Brackley

Borough

Published in The History of Parliament: the House of Commons 1660-1690, ed. B.D. Henning, 1983
Available from Boydell and Brewer

Background Information

Right of Election:

in the corporation

Number of voters:

33

Elections

DateCandidateVotes
c. Apr. 1660THOMAS CREW 
 WILLIAM LISLE 
2 Apr. 1661HON. ROBERT SPENCER 
 SIR WILLIAM FERMOR, Bt.16
 (SIR) THOMAS CREW17
  Double return of Fermor and Crew. CREW declared elected, 18 July 1661 
17 Feb. 1679(SIR) THOMAS CREW 
 WILLIAM LISLE 
 Sir William Egerton 
 Philip Wenman, Visct. Wenman 0
26 Aug. 1679SIR WILLIAM EGERTON 
 RICHARD WENMAN 
18 Feb. 1681(SIR) RICHARD WENMAN 
 WILLIAM LISLE 
19 Mar. 1685(SIR) RICHARD WENMAN 
 JAMES GRIFFIN 
14 Jan. 1689RICHARD WENMAN, Visct. Wenman 
 JOHN PARKHURST 

Main Article

For most of the period control of Brackley was disputed between the proprietary interests of the Egertons and Wenmans, on the one hand, and the natural interests of the Crews and the Lisles on the other.
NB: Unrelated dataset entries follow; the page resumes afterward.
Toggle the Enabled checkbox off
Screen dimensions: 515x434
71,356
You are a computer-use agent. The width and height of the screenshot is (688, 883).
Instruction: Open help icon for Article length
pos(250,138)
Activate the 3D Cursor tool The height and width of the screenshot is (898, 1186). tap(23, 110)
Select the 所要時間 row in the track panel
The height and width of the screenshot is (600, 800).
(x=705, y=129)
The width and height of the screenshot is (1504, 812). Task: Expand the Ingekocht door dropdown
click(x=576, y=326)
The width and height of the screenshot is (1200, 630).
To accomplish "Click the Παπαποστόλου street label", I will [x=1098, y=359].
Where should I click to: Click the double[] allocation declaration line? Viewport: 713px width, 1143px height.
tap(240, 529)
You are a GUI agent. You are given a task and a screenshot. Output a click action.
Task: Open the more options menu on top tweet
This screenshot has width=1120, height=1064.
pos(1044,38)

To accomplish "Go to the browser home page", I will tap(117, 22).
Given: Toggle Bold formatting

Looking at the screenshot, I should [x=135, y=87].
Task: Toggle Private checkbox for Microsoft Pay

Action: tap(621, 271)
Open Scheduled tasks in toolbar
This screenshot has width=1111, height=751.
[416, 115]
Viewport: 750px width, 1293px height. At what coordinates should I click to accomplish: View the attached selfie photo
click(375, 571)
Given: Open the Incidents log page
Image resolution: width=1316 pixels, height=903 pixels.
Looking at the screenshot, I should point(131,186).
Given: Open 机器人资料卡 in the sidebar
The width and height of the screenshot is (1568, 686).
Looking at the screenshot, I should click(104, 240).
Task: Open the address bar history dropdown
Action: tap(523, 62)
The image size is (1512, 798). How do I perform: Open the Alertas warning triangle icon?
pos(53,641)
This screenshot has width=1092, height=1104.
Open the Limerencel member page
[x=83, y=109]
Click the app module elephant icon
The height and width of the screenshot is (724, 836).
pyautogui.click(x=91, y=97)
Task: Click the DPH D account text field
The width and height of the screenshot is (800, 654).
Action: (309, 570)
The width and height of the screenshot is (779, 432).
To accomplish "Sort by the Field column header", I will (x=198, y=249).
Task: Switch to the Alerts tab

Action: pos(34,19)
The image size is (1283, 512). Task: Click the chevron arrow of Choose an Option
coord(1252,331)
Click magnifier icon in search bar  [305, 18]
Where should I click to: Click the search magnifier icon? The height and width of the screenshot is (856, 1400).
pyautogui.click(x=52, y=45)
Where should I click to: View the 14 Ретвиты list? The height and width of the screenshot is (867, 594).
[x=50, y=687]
The Egertons had been lords of the manor since 1592, and the 2nd Earl of Bridgwater was much offended when he learnt on 13 Mar. 1660 that all but six of the corporation had already promised their votes without reference to him. His steward pointed out that the Earl did more than anyone else to ‘support your magistracy’ and that his estate paid the highest rates. ‘My lord would not appear to be denied lest it have an ill consequence’; but the corporation returned Thomas Crew, a Presbyterian Royalist, and William Lisle, an Independent, both of local families which had been substantial benefactors to the borough. In 1661 Bridgwater probably nominated Robert Spencer, a courtier of a leading Northamptonshire royalist family, while Sir William Fermor, a prominent Cavalier, stood on the interest of his cousin, Thomas, Viscount Wenman, who owned the tithes and whose family resided in the town. They were returned on one indenture, signed by the mayor (twice) and 15 others. But there was a second indenture in favour of Crew by ‘seventeen in number of the 33 burgesses to whom the right of election doth belong’. Fermor died a few days later, and on 18 July the House resolved that Crew had been duly elected.1

At the first general election of 1679 Bridgwater’s second son Sir William Egerton was rejected by the electorate. Wenman’s brother and successor set the taps flowing; ‘but, alas, he could get nobody to vote for him’. The two country candidates, Crew and Lisle, were returned; ‘it did not cost them above £30 apiece in all’. In August, however, the proprietary interests prevailed with the return of two court supporters, Egerton and Richard Wenman, who probably lived in the borough. There may have been a contest, but no positive evidence survives. By 1681 Crew had succeeded to the peerage, and Wenman may have agreed to divide the borough with Lisle. The corporation produced a loyal address abhorring the Rye House Plot. In 1685 Bridgwater’s elder sons found other constituencies, and Richard Wenman was returned with James Griffin, a courtier whose grandfather, the 3rd Earl of Suffolk, had married the widow of Wenman’s maternal uncle. In the new charter of 1686 Bridgwater nominated the whole corporation, including his heir as recorder. But the charter was withdrawn after the Egertons went into opposition over the repeal of the Test Act and Penal Laws, and the Roman Catholic Earl of Peterborough was appointed recorder on 8 Sept. 1688 under the new charter. Four months later, however, he was a prisoner in the Tower, and the election proceeded on the customary lines. Wenman, who had also opposed James II’s policy, probably again agreed to divide, this time with Crew’s cousin, John Parkhurst, a moderate Whig.2

Author: E. R. Edwards

Notes

  • 1. Baker, Northants. i. 564; Northants. RO, Brackley (Ellesmere) mss 613, Phillips to Halsey, 13 Mar. 1660; 614, Halsey to Phillips, 21 Mar. 1660.
  • 2. BL M636/32, Sir Ralph to John Verney, 10 Feb. 1679; Edmund to John Verney, 20 Feb. 1679; Beaufort mss., Ld. to Lady Worcester, 20 Feb. 1679; Baker, i. 574; London Gazette, 24 Sept. 1683; CSP Dom. 1686-7, p. 189; 1687-9, p. 269.